-- Data records start --
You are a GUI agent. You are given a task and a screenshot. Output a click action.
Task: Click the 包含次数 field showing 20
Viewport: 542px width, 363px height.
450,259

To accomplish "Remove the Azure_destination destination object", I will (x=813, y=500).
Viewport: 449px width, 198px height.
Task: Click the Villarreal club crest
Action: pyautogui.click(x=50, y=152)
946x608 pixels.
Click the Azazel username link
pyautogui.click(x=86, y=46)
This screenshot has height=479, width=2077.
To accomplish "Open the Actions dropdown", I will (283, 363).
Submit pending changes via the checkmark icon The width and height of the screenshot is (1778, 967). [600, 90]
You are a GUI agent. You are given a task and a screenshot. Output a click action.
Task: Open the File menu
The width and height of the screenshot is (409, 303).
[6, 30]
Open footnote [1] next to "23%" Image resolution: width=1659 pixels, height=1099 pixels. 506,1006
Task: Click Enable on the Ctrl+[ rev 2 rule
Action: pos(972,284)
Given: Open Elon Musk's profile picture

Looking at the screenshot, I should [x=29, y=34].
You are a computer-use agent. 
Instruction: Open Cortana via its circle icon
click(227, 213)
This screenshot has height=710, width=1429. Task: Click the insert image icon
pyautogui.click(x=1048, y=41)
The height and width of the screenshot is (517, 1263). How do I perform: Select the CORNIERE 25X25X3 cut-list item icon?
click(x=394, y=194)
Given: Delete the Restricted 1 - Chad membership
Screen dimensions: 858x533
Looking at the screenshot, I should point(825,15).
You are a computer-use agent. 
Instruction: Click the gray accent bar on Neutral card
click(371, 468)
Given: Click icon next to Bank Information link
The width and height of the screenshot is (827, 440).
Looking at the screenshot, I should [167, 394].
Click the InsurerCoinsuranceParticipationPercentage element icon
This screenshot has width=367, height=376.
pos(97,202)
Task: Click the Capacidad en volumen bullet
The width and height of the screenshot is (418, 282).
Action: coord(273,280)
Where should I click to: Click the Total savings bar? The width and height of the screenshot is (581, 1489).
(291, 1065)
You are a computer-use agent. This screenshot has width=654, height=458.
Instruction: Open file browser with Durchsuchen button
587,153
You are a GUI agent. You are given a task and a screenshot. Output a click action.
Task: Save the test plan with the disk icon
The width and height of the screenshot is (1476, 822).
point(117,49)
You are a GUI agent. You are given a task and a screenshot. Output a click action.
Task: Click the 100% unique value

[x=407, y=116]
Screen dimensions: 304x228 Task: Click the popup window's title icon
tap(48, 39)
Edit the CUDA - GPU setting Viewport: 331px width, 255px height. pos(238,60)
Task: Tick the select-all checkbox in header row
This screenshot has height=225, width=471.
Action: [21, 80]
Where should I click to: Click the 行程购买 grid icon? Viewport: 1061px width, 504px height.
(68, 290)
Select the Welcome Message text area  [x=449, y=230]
-- Data records end --
→ **Problem to solve**:
Put every line of the items above into a Markdown table with the columns Row and Line. Number the rows in order and leave out blank lines.

→ **Problem solution**:
| Row | Line |
|---|---|
| 1 | You are a GUI agent. You are given a task and a screenshot. Output a click action. |
| 2 | Task: Click the 包含次数 field showing 20 |
| 3 | Viewport: 542px width, 363px height. |
| 4 | 450,259 |
| 5 | To accomplish "Remove the Azure_destination destination object", I will (x=813, y=500). |
| 6 | Viewport: 449px width, 198px height. |
| 7 | Task: Click the Villarreal club crest |
| 8 | Action: pyautogui.click(x=50, y=152) |
| 9 | 946x608 pixels. |
| 10 | Click the Azazel username link |
| 11 | pyautogui.click(x=86, y=46) |
| 12 | This screenshot has height=479, width=2077. |
| 13 | To accomplish "Open the Actions dropdown", I will (283, 363). |
| 14 | Submit pending changes via the checkmark icon The width and height of the screenshot is (1778, 967). [600, 90] |
| 15 | You are a GUI agent. You are given a task and a screenshot. Output a click action. |
| 16 | Task: Open the File menu |
| 17 | The width and height of the screenshot is (409, 303). |
| 18 | [6, 30] |
| 19 | Open footnote [1] next to "23%" Image resolution: width=1659 pixels, height=1099 pixels. 506,1006 |
| 20 | Task: Click Enable on the Ctrl+[ rev 2 rule |
| 21 | Action: pos(972,284) |
| 22 | Given: Open Elon Musk's profile picture |
| 23 | Looking at the screenshot, I should [x=29, y=34]. |
| 24 | You are a computer-use agent.  |
| 25 | Instruction: Open Cortana via its circle icon |
| 26 | click(227, 213) |
| 27 | This screenshot has height=710, width=1429. Task: Click the insert image icon |
| 28 | pyautogui.click(x=1048, y=41) |
| 29 | The height and width of the screenshot is (517, 1263). How do I perform: Select the CORNIERE 25X25X3 cut-list item icon? |
| 30 | click(x=394, y=194) |
| 31 | Given: Delete the Restricted 1 - Chad membership |
| 32 | Screen dimensions: 858x533 |
| 33 | Looking at the screenshot, I should point(825,15). |
| 34 | You are a computer-use agent.  |
| 35 | Instruction: Click the gray accent bar on Neutral card |
| 36 | click(371, 468) |
| 37 | Given: Click icon next to Bank Information link |
| 38 | The width and height of the screenshot is (827, 440). |
| 39 | Looking at the screenshot, I should [167, 394]. |
| 40 | Click the InsurerCoinsuranceParticipationPercentage element icon |
| 41 | This screenshot has width=367, height=376. |
| 42 | pos(97,202) |
| 43 | Task: Click the Capacidad en volumen bullet |
| 44 | The width and height of the screenshot is (418, 282). |
| 45 | Action: coord(273,280) |
| 46 | Where should I click to: Click the Total savings bar? The width and height of the screenshot is (581, 1489). |
| 47 | (291, 1065) |
| 48 | You are a computer-use agent. This screenshot has width=654, height=458. |
| 49 | Instruction: Open file browser with Durchsuchen button |
| 50 | 587,153 |
| 51 | You are a GUI agent. You are given a task and a screenshot. Output a click action. |
| 52 | Task: Save the test plan with the disk icon |
| 53 | The width and height of the screenshot is (1476, 822). |
| 54 | point(117,49) |
| 55 | You are a GUI agent. You are given a task and a screenshot. Output a click action. |
| 56 | Task: Click the 100% unique value |
| 57 | [x=407, y=116] |
| 58 | Screen dimensions: 304x228 Task: Click the popup window's title icon |
| 59 | tap(48, 39) |
| 60 | Edit the CUDA - GPU setting Viewport: 331px width, 255px height. pos(238,60) |
| 61 | Task: Tick the select-all checkbox in header row |
| 62 | This screenshot has height=225, width=471. |
| 63 | Action: [21, 80] |
| 64 | Where should I click to: Click the 行程购买 grid icon? Viewport: 1061px width, 504px height. |
| 65 | (68, 290) |
| 66 | Select the Welcome Message text area  [x=449, y=230] |